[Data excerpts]
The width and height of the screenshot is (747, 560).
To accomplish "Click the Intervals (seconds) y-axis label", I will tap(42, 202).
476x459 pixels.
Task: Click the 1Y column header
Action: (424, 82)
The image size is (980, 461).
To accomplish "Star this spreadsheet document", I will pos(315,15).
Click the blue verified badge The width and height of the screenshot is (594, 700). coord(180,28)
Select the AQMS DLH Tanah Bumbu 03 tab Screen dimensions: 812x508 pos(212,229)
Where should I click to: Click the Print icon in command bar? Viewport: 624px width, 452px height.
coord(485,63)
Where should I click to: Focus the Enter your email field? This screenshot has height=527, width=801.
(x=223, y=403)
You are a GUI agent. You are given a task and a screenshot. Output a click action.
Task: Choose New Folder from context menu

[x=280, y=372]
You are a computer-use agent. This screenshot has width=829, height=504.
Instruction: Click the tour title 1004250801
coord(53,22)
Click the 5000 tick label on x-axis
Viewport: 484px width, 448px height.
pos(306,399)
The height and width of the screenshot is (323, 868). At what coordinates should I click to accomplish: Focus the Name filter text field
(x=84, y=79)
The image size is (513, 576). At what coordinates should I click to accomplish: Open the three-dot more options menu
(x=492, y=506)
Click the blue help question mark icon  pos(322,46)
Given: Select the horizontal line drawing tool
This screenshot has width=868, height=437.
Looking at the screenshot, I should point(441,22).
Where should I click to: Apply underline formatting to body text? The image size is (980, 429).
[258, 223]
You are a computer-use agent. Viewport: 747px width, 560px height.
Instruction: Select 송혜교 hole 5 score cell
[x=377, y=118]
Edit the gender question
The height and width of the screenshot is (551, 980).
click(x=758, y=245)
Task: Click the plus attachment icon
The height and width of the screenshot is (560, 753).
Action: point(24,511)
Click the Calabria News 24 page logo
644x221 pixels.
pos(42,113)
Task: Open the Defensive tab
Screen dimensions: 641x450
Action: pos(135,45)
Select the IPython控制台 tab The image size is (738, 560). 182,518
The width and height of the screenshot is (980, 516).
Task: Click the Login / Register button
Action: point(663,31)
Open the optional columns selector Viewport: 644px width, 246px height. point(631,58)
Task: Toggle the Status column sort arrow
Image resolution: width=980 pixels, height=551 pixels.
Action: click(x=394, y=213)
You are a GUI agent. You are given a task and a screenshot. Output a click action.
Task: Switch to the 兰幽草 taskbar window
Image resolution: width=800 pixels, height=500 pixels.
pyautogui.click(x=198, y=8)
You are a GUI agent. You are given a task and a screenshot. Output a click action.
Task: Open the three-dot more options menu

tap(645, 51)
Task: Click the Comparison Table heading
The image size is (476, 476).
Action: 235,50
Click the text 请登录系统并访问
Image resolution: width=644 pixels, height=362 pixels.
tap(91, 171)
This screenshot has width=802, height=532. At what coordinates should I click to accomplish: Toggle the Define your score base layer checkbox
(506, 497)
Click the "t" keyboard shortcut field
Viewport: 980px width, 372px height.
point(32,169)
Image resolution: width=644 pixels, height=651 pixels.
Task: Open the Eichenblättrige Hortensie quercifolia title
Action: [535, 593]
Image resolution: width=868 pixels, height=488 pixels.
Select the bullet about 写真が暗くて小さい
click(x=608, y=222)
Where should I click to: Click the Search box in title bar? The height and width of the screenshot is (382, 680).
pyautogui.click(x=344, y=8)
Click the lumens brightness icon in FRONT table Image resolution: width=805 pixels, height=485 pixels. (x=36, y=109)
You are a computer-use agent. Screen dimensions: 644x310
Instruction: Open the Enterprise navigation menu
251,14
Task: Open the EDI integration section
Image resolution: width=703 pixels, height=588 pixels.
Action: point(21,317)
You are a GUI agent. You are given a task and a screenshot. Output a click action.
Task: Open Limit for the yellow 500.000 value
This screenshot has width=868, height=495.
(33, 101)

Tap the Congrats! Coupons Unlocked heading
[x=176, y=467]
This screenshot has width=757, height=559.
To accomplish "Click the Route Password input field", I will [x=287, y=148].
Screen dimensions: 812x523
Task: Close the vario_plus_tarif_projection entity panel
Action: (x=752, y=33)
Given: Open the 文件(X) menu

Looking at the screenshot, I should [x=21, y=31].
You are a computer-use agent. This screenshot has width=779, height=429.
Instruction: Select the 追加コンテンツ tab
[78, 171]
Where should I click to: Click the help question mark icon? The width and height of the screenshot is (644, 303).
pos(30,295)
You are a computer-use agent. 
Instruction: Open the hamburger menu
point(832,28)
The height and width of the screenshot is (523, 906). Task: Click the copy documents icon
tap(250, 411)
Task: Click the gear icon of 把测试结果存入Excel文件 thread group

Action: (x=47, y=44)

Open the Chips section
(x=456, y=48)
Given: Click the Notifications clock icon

TASK DESCRIPTION: Retype every record above exactly.

TASK OUTPUT:
The width and height of the screenshot is (747, 560).
To accomplish "Click the Intervals (seconds) y-axis label", I will tap(42, 202).
476x459 pixels.
Task: Click the 1Y column header
Action: (424, 82)
The image size is (980, 461).
To accomplish "Star this spreadsheet document", I will pos(315,15).
Click the blue verified badge The width and height of the screenshot is (594, 700). coord(180,28)
Select the AQMS DLH Tanah Bumbu 03 tab Screen dimensions: 812x508 pos(212,229)
Where should I click to: Click the Print icon in command bar? Viewport: 624px width, 452px height.
coord(485,63)
Where should I click to: Focus the Enter your email field? This screenshot has height=527, width=801.
(x=223, y=403)
You are a GUI agent. You are given a task and a screenshot. Output a click action.
Task: Choose New Folder from context menu

[x=280, y=372]
You are a computer-use agent. This screenshot has width=829, height=504.
Instruction: Click the tour title 1004250801
coord(53,22)
Click the 5000 tick label on x-axis
Viewport: 484px width, 448px height.
pos(306,399)
The height and width of the screenshot is (323, 868). At what coordinates should I click to accomplish: Focus the Name filter text field
(x=84, y=79)
The image size is (513, 576). At what coordinates should I click to accomplish: Open the three-dot more options menu
(x=492, y=506)
Click the blue help question mark icon  pos(322,46)
Given: Select the horizontal line drawing tool
This screenshot has width=868, height=437.
Looking at the screenshot, I should point(441,22).
Where should I click to: Apply underline formatting to body text? The image size is (980, 429).
[258, 223]
You are a computer-use agent. Viewport: 747px width, 560px height.
Instruction: Select 송혜교 hole 5 score cell
[x=377, y=118]
Edit the gender question
The height and width of the screenshot is (551, 980).
click(x=758, y=245)
Task: Click the plus attachment icon
The height and width of the screenshot is (560, 753).
Action: point(24,511)
Click the Calabria News 24 page logo
644x221 pixels.
pos(42,113)
Task: Open the Defensive tab
Screen dimensions: 641x450
Action: pos(135,45)
Select the IPython控制台 tab The image size is (738, 560). 182,518
The width and height of the screenshot is (980, 516).
Task: Click the Login / Register button
Action: point(663,31)
Open the optional columns selector Viewport: 644px width, 246px height. point(631,58)
Task: Toggle the Status column sort arrow
Image resolution: width=980 pixels, height=551 pixels.
Action: click(x=394, y=213)
You are a GUI agent. You are given a task and a screenshot. Output a click action.
Task: Switch to the 兰幽草 taskbar window
Image resolution: width=800 pixels, height=500 pixels.
pyautogui.click(x=198, y=8)
You are a GUI agent. You are given a task and a screenshot. Output a click action.
Task: Open the three-dot more options menu

tap(645, 51)
Task: Click the Comparison Table heading
The image size is (476, 476).
Action: 235,50
Click the text 请登录系统并访问
Image resolution: width=644 pixels, height=362 pixels.
tap(91, 171)
This screenshot has width=802, height=532. At what coordinates should I click to accomplish: Toggle the Define your score base layer checkbox
(506, 497)
Click the "t" keyboard shortcut field
Viewport: 980px width, 372px height.
point(32,169)
Image resolution: width=644 pixels, height=651 pixels.
Task: Open the Eichenblättrige Hortensie quercifolia title
Action: [535, 593]
Image resolution: width=868 pixels, height=488 pixels.
Select the bullet about 写真が暗くて小さい
click(x=608, y=222)
Where should I click to: Click the Search box in title bar? The height and width of the screenshot is (382, 680).
pyautogui.click(x=344, y=8)
Click the lumens brightness icon in FRONT table Image resolution: width=805 pixels, height=485 pixels. (x=36, y=109)
You are a computer-use agent. Screen dimensions: 644x310
Instruction: Open the Enterprise navigation menu
251,14
Task: Open the EDI integration section
Image resolution: width=703 pixels, height=588 pixels.
Action: point(21,317)
You are a GUI agent. You are given a task and a screenshot. Output a click action.
Task: Open Limit for the yellow 500.000 value
This screenshot has width=868, height=495.
(33, 101)

Tap the Congrats! Coupons Unlocked heading
[x=176, y=467]
This screenshot has width=757, height=559.
To accomplish "Click the Route Password input field", I will [x=287, y=148].
Screen dimensions: 812x523
Task: Close the vario_plus_tarif_projection entity panel
Action: (x=752, y=33)
Given: Open the 文件(X) menu

Looking at the screenshot, I should [x=21, y=31].
You are a computer-use agent. This screenshot has width=779, height=429.
Instruction: Select the 追加コンテンツ tab
[78, 171]
Where should I click to: Click the help question mark icon? The width and height of the screenshot is (644, 303).
pos(30,295)
You are a computer-use agent. 
Instruction: Open the hamburger menu
point(832,28)
The height and width of the screenshot is (523, 906). Task: Click the copy documents icon
tap(250, 411)
Task: Click the gear icon of 把测试结果存入Excel文件 thread group

Action: (x=47, y=44)

Open the Chips section
(x=456, y=48)
Given: Click the Notifications clock icon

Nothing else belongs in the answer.